If you have a good grasp of the basics of local access networks (LANs), it's time to step up your game. Sean Wilkins, co-author of CCNA Routing and Switching ICND2 200-101 Official Cert Guide, explores the concepts behind virtual LANs, how they differ from physical LANs, and why VLANs make sense for modern organizations.

Differences Between Physical and Virtual LANs

It is important to understand that a VLAN does not create new devices or attempt to virtually represent new devices. A lot of attention is currently focused on virtualization and the abstraction of services; however, for the purposes of this discussion, we will ignore those technologies and how they operate.

The purpose of a VLAN is simple: It removes the limitation of physically switched LANs with all devices automatically connected to each other. With a VLAN, it is possible to have hosts that are connected together on the same physical LAN but not allowed to communicate directly. This restriction gives us the ability to organize a network without requiring that the physical LAN mirror the logical connection requirements of any specific organization.

To make this concept a bit clearer, let’s use the analogy of a telephone system. Imagine that a company has 500 employees, each with his or her own telephone and dedicated phone number. If the telephones are connected like a traditional residential phone system, anyone has the ability to call any direct phone number within the company, regardless of whether that employee needs to receive direct business phone calls. This arrangement presents a number of problems, from potential wrong number calls to prank or malicious calls that are intended to reduce the organization’s productivity.

Now suppose a more efficient and secure option is offered, allowing the business to install and configure a separate internal phone system.
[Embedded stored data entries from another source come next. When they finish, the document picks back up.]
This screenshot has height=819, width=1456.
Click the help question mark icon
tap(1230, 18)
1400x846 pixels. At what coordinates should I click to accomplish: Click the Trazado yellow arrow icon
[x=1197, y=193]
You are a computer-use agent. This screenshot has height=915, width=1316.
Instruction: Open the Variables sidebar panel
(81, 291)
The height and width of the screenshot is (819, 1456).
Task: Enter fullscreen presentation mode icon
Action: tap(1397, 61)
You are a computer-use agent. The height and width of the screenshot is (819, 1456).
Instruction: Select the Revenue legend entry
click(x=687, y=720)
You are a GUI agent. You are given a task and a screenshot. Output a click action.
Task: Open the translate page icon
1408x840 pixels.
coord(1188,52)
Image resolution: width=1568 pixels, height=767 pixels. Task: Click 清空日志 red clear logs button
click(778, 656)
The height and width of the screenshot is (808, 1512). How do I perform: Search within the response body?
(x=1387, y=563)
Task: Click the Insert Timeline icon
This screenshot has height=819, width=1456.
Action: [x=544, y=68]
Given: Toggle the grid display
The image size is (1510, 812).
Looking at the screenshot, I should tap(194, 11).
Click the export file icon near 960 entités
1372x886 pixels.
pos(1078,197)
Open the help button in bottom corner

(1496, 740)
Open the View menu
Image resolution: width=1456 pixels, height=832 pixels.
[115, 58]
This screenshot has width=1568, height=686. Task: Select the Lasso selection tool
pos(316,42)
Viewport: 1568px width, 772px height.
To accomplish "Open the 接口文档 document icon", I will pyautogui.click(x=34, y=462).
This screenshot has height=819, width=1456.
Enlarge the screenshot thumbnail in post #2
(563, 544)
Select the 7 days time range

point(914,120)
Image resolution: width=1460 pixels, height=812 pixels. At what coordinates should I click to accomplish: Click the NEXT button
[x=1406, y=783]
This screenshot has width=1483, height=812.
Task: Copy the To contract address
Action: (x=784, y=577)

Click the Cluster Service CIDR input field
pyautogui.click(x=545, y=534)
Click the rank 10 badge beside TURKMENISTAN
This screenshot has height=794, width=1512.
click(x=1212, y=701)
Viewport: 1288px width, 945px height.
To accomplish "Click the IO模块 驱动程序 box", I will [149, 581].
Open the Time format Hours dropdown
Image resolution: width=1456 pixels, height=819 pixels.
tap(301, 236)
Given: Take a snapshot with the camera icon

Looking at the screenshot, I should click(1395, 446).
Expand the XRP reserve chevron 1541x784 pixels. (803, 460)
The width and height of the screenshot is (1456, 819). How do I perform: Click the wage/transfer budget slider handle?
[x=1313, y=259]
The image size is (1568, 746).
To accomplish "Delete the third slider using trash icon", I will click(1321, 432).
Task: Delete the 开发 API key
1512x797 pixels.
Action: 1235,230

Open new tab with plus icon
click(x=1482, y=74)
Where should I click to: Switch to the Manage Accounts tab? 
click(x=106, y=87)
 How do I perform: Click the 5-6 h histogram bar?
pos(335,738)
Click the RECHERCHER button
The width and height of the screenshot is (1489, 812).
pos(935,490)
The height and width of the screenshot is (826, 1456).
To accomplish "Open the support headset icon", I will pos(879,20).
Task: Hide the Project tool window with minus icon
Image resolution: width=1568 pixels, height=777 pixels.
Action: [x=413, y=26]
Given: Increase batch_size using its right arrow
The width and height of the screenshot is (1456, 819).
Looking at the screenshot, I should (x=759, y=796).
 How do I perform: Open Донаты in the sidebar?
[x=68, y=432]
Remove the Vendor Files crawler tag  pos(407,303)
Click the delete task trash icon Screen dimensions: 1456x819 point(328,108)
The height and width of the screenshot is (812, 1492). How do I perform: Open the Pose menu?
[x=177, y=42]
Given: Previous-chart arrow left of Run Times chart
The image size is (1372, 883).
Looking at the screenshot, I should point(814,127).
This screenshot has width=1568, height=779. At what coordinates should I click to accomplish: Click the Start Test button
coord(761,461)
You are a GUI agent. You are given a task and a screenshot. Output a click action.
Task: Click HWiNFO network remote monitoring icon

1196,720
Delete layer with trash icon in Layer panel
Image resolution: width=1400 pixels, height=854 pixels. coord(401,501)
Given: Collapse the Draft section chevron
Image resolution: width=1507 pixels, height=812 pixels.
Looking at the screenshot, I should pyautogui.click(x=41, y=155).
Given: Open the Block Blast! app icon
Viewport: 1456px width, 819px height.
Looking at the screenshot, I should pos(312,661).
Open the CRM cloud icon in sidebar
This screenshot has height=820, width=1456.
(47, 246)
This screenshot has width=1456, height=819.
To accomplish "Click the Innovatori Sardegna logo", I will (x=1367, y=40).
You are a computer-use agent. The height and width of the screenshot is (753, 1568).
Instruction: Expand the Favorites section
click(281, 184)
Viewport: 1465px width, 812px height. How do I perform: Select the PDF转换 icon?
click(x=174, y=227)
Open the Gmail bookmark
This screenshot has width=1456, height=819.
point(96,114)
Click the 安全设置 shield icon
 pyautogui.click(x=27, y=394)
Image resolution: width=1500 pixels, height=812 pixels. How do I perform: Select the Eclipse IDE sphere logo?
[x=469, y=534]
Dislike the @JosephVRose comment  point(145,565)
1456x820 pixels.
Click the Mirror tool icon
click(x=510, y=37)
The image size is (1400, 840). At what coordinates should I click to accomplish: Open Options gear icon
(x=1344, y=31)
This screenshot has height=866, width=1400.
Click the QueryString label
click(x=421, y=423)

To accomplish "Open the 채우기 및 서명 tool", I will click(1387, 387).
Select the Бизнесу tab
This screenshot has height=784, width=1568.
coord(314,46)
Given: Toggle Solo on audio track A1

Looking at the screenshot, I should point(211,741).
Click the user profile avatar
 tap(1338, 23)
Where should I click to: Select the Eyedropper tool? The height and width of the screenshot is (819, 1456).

This phone system forces external calls to go through a separate switchboard or operator—in a more modern phone network, an Integrated Voice Response (IVR) system. This new phone system lets internal users connect directly to each other via extensions (typically using shorter numbers), while it limits what the internal user’s phones can do and where/who the user can call. This internal phone system allows the organization to virtually separate the internal phones. This is essentially what a VLAN does on a network.

To take this analogy into the networking world, consider the network shown in Figure 1.

Figure 1

Figure 1 Basic switched network.

Suppose that hosts A and B are together in one department, and hosts C and D are together in another department. With physical LANs, they could be connected in only two ways: either all of the devices are connected together on the same LAN (hoping that the users of the other department hosts will not attempt to communicate), or each of the department hosts could be connected together on separate physical switches. Neither of these is a good solution. The first option opens up many potential security holes, and the second option would become expensive very quickly.

To solve this sort of problem, the concept of a VLAN was developed. With a VLAN, each port on a switch can be configured into a specific VLAN, and then the switch will only allow devices that are configured into the same VLAN to communicate. Using the network in Figure 1, if A and B were grouped together and separated from the C and D group, you could place A and B into VLAN 10 and C and D into VLAN 20. This way, their traffic would be kept isolated on the switch. In this configuration, the traffic between groups would be prevented at Layer 2 because of the difference in assigned VLANs.